- Native name: И́ндига (Russian)

Location
- Country: Russia
- District: Nenets Autonomous District

Physical characteristics
- • location: Northeast edge of the Timan Ridge
- • coordinates: 67°08′56″N 49°32′33″E﻿ / ﻿67.148965°N 49.542475°E
- • location: Indigskaya Bay, Barents Sea
- • coordinates: 67°41′30″N 48°43′47″E﻿ / ﻿67.691667°N 48.729722°E
- • elevation: 0 m (0 ft)
- Length: 193 km (120 mi)
- Basin size: 3,790 km^{2} (1,460 sq mi)

Basin features
- River system: Indiga
- GKZ: RU/03040000112103000055247

= Indiga =

The Indiga (Индига) is a river in the Nenets Autonomous District in the north of the European part of Russia. It flows into the Barents Sea.

The Indiga rises on the northeast edge of the Timan Ridge. It flows in a north-northwesterly direction through the Malozemelskaya Tundra before flowing into Indigskaya Bay, a small bay east of Chosha Bay on the coast of the Barents Sea. At its mouth on the right bank is the settlement Indiga.

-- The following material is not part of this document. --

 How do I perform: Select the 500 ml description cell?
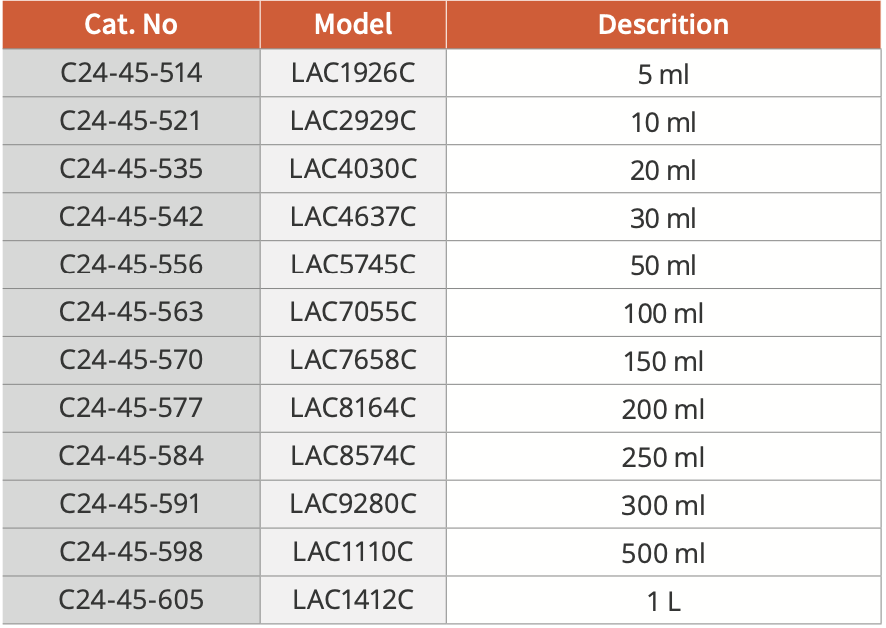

The Indiga has a length of 193 km and a watershed of 3790 km². On the upper reaches of the river has rapids. In the lower reaches of the Indiga runs in a wide river valley. The Indiga is mainly fed by the melting snow. In late October or early November, the Indiga becomes icebound and remains covered with ice until May.